*TASK INSTRUCTIONS*:
1. Write out everything in the article on proposed trust laws below, from "Proposed new trust laws won't" down to "leading trust lawyer.".
2. According to the article on proposed trust laws below, at which firm is Arthur Young a senior partner?

*TEXT PROVIDED*:
+ + + + + + +

Focus of proposed new trust laws to give beneficiaries a clearer standing and better access to the law when needed

Focus of proposed new trust laws to give beneficiaries a clearer standing and better access to the law when needed

By Gareth Vaughan

Proposed new trust laws won't necessarily make it easier to "bust trusts" and nor are the Law Commission's proposals the result of international pressure to open New Zealand trusts up to greater scrutiny, says a leading trust lawyer.

Chapman Tripp senior partner Arthur Young, whose areas of focus include trust law and private client advisory, told interest.co.nz in a Double Shot interview it wasn't a focus of the proposed new laws to make it easier to trace what people really actually own through trusts they're beneficiaries of.

"The focus of the legislation is more to achieve a regime where beneficiaries have a clearer standing, greater access to process and ready intervention from time to time on the part of the law," said Young.

+ + + + + + +

*AVAILABLE DATA*:
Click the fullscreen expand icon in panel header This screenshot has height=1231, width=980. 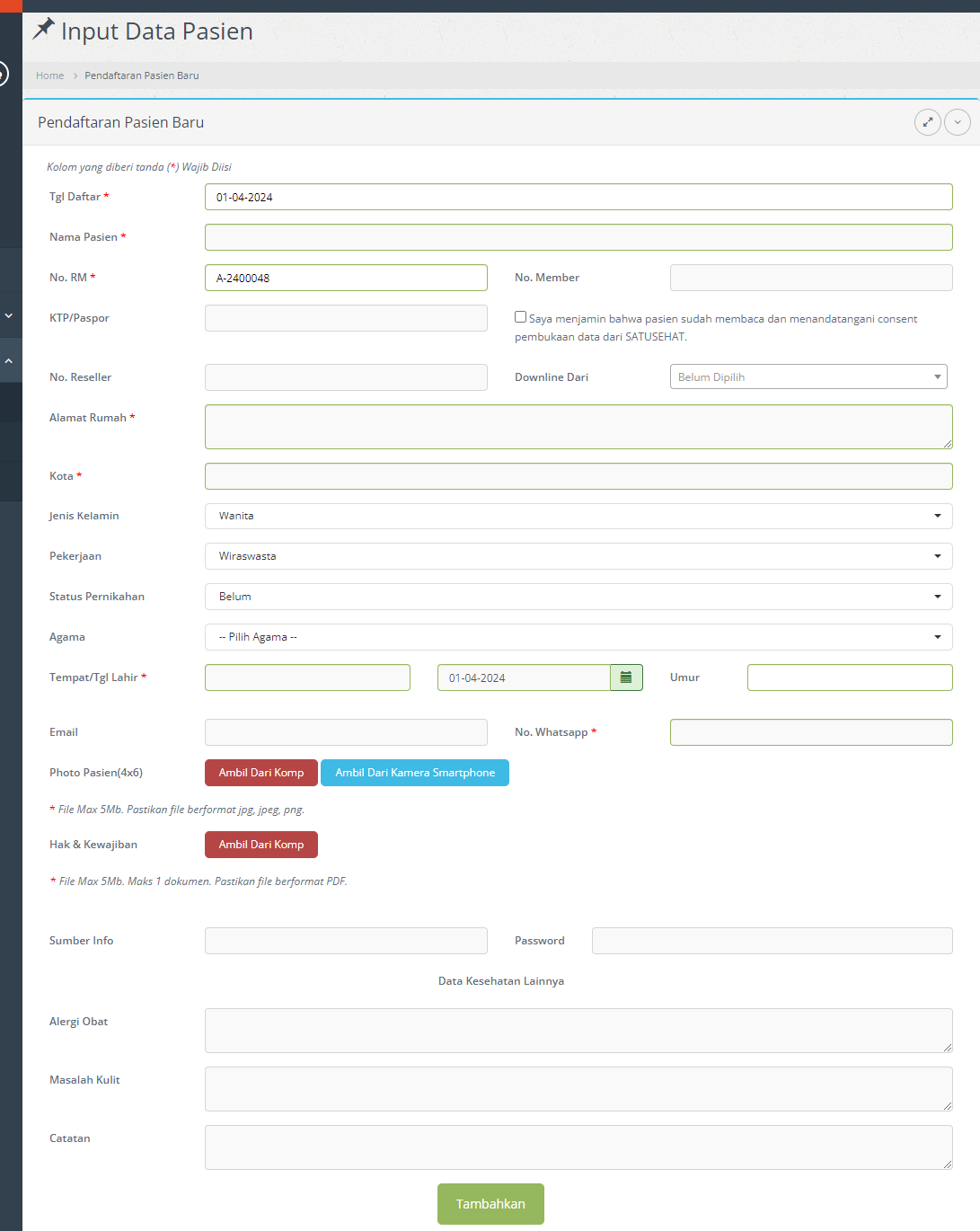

+ + + + + + +

*COMPLETE ANSWERS*:
1.
Proposed new trust laws won't necessarily make it easier to "bust trusts" and nor are the Law Commission's proposals the result of international pressure to open New Zealand trusts up to greater scrutiny, says a leading trust lawyer.

2. Chapman Tripp